Families and patients suffer as settlements drag on for years

Legal teams are said to be reluctant to use mediation and prefer court

One of the saddest sights in Irish health is of the parents of a catastrophically injured child emerging from court to explain how they had to fight for years for the settlement they deserve.

The scenario arises all too frequently and compounds the initial wrong of medical error with years of delay. The reasons for this delay give rise to much finger-pointing.

The State Claims Agency, which processes claims for injuries in Irish hospitals, denies it is at fault. Chief executive Ciarán Breen says it often gets "saddled" with the blame when "nothing happens" from the time the injury occurs to the making of the claim, when in fact it settles claims in just over two years on average.

He says the agency settles 97 per cent of medical negligence cases without going to court and admits liability once its expert witnesses advise this course of action. “We are not here to defend and deny, as is sometimes claimed. Our job is to ensure that people who have been injured receive the appropriate amount of compensation as quickly as the circumstances of their cases allow.”


The blame rests with plaintiff lawyers, he says. “We have to be sure we’re not overpaying claims but we also have to make sure we do not add to the suffering of a person who has been injured or that of their family. Ultimately, we are paying compensation with taxpayers’ money.

“We have a statutory responsibility to ensure the amount that we pay on behalf of the State is based on the seriousness of the injury and the level of care required by the person who has been injured.”

Proposals have been worked out to speed up the process. Legislation passed last year provided for the introduction of pre-action protocols to speed up litigation. These rules require both sides to make claims and respond within tight time limits, with areas of disagreement defined early in the process.

Mr Breen says the protocols could be “transformational” but the current political hiatus has delayed their introduction.

Michael Boylan, a partner at August Cullen Law and chairman of the Medical Injuries Alliance, believes a lot of "pious aspirations" have been floated, but there is "nothing concrete on the ground" to speed up cases.

“Families are still being put through needless stress in cases because liability is not admitted until the steps of the courts,” he says.

A case currently before the High Court, that of four-year-old Jude Miley, whose parents sued the State after he suffered brain damage when routine surgery was botched in Crumlin children's hospital, is typical of the adversarial and expensive process used to determine compensation awards.

Greville and Anne Louise Miley were kept in the dark about the error and had to resort to freedom of information to get their son's heavily redacted records, according to Ernest Cantillon, whose firm represents the family. The State at first denied liability, before admitting it last year.

═══

> [Problem requirements] Copy the article on medical negligence settlements between "Mr Breen says" and "speed up cases.", inclusive, substituting "impasse" for "hiatus". The records that follow are drawn from a separate source.

> [Material shown]
═══

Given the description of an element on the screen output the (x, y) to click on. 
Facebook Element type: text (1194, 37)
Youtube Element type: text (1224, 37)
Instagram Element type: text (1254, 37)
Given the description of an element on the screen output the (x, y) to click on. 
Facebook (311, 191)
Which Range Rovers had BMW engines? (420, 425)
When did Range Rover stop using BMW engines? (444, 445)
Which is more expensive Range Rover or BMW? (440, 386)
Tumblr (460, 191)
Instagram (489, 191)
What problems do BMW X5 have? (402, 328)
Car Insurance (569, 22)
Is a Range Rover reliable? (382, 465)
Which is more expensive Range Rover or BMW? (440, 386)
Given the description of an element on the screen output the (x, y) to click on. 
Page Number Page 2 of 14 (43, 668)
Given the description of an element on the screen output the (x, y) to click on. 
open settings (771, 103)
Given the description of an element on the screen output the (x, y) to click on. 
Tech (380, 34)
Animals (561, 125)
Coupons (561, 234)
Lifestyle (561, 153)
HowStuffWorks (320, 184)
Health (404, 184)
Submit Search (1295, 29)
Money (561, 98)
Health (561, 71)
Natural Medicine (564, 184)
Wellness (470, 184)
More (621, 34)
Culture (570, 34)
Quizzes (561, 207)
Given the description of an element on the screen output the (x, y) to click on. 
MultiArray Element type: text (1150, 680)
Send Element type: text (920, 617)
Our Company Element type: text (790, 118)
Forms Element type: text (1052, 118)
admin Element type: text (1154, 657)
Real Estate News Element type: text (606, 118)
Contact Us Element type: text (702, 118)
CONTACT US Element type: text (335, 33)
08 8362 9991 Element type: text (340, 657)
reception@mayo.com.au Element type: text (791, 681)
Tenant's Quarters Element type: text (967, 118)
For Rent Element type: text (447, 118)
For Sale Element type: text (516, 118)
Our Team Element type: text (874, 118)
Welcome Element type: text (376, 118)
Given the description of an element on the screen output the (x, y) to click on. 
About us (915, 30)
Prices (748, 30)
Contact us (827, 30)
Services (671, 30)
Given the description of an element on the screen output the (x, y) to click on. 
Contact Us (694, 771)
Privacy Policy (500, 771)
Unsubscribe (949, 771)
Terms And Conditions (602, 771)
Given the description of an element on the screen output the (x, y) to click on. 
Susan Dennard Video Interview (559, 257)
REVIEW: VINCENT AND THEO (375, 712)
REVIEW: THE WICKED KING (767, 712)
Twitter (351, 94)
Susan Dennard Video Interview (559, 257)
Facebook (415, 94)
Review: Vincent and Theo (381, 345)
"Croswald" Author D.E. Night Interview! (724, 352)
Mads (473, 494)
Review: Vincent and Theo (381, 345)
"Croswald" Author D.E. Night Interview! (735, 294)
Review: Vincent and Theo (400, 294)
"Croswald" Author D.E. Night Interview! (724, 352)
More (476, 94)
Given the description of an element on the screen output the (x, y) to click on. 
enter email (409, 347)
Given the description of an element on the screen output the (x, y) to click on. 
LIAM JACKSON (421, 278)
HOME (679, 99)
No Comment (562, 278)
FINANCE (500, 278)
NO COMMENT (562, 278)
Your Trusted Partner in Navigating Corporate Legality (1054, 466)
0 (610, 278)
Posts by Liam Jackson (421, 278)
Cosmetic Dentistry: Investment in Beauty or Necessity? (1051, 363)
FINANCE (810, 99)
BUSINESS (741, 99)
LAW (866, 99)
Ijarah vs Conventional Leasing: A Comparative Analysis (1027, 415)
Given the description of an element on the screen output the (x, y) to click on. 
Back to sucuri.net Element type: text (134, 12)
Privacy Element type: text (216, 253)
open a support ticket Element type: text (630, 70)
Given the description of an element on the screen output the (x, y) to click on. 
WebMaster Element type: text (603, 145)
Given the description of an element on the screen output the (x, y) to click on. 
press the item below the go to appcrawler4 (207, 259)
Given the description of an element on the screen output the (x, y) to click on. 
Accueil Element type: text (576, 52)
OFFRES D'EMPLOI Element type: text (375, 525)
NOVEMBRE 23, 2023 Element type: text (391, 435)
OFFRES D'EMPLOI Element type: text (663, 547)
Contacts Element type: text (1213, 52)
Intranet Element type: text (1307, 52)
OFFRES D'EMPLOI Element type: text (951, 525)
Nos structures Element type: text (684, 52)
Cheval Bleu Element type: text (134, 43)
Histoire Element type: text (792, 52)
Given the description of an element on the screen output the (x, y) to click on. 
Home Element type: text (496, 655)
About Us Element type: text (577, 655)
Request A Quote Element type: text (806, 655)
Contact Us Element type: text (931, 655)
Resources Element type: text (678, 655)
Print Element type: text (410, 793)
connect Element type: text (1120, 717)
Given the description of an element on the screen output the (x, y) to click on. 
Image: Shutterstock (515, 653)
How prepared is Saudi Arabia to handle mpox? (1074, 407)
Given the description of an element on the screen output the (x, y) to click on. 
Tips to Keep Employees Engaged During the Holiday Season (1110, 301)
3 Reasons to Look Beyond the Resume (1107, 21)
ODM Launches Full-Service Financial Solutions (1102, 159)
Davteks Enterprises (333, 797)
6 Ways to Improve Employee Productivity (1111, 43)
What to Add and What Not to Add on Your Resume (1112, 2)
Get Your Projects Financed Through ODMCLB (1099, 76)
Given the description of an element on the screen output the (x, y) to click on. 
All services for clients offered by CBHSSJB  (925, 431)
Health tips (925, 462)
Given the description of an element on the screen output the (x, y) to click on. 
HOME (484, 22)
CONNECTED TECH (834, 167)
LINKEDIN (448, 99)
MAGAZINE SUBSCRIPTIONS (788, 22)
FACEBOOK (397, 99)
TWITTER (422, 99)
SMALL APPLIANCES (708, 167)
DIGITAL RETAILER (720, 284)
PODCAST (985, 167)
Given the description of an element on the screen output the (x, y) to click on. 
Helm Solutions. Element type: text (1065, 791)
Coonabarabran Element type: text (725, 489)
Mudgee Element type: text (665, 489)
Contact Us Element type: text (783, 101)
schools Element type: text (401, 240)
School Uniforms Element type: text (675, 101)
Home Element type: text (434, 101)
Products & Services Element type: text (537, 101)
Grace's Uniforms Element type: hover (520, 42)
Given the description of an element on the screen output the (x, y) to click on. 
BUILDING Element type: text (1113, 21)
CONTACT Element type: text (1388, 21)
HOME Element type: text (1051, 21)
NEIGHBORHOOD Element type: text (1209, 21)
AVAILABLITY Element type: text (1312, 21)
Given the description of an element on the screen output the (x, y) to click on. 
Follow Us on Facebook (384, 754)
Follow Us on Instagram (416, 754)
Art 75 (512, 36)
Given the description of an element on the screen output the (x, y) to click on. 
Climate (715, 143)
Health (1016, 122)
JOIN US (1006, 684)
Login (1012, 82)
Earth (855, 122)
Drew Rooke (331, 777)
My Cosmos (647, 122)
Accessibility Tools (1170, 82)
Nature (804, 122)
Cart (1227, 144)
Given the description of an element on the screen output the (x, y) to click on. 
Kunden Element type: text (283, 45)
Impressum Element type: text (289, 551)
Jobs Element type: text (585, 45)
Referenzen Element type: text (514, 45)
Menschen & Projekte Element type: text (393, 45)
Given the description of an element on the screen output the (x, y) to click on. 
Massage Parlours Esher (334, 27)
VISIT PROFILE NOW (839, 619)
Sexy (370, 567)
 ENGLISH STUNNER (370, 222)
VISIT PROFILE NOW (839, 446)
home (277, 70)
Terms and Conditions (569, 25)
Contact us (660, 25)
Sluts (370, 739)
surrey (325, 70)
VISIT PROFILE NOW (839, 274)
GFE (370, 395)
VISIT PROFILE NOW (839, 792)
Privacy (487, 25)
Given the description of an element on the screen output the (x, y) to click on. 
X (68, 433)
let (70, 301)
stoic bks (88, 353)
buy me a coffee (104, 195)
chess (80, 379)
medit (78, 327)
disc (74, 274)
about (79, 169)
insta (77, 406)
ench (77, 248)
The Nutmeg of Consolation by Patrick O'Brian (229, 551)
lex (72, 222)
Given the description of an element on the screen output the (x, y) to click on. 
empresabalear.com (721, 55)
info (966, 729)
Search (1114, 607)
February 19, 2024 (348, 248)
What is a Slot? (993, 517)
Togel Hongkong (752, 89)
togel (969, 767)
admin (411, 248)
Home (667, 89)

═══

> [Answer box]
Mr Breen says the protocols could be “transformational” but the current political impasse has delayed their introduction.

Michael Boylan, a partner at August Cullen Law and chairman of the Medical Injuries Alliance, believes a lot of "pious aspirations" have been floated, but there is "nothing concrete on the ground" to speed up cases.